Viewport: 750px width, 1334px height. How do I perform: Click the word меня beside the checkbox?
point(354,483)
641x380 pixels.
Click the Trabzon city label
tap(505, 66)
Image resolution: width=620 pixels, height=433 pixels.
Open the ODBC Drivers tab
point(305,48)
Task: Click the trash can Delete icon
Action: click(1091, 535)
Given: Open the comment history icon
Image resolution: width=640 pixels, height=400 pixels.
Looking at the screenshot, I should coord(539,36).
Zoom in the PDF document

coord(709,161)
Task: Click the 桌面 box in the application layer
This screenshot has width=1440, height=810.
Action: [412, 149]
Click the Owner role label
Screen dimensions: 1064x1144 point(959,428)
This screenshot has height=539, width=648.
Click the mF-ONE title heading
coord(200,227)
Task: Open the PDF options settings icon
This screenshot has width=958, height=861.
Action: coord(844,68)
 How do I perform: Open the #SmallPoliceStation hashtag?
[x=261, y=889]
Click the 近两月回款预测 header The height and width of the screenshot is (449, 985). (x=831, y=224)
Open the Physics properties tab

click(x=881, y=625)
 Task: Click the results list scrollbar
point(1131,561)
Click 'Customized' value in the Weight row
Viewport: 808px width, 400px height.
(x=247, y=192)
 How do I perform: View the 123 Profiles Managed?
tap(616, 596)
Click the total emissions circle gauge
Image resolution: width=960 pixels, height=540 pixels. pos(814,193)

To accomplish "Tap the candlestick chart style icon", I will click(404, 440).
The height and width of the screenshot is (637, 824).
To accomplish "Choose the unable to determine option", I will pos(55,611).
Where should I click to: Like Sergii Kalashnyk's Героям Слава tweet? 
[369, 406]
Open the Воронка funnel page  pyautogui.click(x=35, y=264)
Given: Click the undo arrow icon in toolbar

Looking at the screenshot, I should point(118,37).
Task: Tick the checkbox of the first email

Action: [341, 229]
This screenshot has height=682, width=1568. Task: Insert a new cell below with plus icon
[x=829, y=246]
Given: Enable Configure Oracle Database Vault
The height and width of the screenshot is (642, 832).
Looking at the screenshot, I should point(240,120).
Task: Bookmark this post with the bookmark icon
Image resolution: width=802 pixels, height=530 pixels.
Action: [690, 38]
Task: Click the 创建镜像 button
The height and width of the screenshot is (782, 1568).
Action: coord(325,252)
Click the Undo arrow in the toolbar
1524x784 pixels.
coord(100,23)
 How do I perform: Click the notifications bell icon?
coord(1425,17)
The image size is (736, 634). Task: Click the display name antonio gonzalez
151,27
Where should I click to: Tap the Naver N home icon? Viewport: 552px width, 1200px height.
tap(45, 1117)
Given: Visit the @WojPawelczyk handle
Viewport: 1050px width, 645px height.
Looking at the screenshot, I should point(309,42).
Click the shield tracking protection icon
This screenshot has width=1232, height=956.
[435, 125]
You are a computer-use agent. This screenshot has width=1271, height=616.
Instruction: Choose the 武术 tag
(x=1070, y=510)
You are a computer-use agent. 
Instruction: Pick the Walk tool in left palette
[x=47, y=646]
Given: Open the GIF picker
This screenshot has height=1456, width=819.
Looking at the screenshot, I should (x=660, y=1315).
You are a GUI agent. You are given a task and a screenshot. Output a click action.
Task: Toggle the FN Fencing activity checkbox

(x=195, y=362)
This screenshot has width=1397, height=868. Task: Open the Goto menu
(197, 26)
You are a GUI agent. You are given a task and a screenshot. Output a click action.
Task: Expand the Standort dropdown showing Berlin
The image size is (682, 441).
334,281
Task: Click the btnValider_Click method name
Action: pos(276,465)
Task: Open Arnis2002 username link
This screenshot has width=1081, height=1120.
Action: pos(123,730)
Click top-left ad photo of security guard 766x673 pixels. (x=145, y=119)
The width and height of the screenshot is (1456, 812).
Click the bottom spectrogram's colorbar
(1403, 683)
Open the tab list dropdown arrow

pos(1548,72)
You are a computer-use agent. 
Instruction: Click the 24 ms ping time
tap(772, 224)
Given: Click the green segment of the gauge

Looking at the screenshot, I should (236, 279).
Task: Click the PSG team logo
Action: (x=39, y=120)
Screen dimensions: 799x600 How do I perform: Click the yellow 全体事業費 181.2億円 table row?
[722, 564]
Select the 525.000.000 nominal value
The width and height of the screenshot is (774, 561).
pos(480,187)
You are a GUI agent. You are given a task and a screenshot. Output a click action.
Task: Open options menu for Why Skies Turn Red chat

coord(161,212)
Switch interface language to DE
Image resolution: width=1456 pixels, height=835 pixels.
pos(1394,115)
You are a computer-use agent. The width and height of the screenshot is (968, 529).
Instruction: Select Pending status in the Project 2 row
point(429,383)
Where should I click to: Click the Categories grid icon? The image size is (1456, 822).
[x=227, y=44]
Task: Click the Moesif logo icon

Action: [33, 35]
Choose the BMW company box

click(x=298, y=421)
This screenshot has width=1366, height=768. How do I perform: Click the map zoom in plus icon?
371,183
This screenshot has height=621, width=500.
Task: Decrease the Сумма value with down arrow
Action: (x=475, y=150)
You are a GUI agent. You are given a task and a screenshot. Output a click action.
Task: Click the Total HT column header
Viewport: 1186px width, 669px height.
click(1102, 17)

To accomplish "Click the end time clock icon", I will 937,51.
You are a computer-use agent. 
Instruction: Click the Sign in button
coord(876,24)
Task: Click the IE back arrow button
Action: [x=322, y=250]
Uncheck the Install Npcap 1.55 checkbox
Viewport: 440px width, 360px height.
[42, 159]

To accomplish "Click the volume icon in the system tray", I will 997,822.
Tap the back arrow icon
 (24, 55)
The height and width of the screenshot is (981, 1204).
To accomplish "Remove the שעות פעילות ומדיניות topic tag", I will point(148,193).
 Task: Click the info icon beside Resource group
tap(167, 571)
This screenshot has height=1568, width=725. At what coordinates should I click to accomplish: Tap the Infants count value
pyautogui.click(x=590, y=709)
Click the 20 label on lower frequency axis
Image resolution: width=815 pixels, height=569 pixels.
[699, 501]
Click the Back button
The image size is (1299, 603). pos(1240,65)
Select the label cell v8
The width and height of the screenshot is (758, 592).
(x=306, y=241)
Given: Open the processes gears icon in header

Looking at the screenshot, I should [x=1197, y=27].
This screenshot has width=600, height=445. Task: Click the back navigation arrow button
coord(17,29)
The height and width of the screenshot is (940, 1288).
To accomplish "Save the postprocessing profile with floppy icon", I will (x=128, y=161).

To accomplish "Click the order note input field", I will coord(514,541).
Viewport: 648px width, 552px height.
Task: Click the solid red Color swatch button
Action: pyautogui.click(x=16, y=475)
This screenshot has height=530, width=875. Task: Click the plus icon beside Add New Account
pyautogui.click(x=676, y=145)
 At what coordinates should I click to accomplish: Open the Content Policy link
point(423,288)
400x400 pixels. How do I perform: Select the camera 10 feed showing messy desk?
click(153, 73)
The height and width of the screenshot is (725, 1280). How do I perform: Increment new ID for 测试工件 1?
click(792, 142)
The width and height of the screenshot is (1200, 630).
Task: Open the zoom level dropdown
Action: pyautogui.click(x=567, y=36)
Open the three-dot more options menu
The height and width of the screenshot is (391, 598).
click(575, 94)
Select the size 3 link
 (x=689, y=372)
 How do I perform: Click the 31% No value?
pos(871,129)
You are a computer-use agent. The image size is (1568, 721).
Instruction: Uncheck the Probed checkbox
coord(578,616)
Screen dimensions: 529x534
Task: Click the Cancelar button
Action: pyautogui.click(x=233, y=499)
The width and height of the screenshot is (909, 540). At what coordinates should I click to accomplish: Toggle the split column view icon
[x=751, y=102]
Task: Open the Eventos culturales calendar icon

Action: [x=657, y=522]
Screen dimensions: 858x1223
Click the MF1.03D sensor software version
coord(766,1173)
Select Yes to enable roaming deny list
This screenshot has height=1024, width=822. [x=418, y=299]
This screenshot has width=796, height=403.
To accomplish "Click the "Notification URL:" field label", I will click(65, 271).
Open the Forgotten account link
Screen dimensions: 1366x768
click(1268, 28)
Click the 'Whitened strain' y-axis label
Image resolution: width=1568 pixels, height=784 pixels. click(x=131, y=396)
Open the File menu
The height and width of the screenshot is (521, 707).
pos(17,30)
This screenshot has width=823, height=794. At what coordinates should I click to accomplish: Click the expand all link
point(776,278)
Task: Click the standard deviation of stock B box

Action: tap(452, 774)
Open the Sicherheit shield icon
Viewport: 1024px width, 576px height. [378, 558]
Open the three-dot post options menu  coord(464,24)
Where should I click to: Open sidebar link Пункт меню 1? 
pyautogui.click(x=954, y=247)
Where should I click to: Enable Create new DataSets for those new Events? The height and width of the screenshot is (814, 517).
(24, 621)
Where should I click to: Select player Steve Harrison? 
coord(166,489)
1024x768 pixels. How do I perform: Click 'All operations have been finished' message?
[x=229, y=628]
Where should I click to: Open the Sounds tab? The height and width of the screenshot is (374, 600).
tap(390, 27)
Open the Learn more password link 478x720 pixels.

____

TASK PROMPT ::
Both the first line of the data above and the line with "Image resolution: width=620" must be included; please return exactly those lines and the ones between them.

TASK RESULT ::
Viewport: 750px width, 1334px height. How do I perform: Click the word меня beside the checkbox?
point(354,483)
641x380 pixels.
Click the Trabzon city label
tap(505, 66)
Image resolution: width=620 pixels, height=433 pixels.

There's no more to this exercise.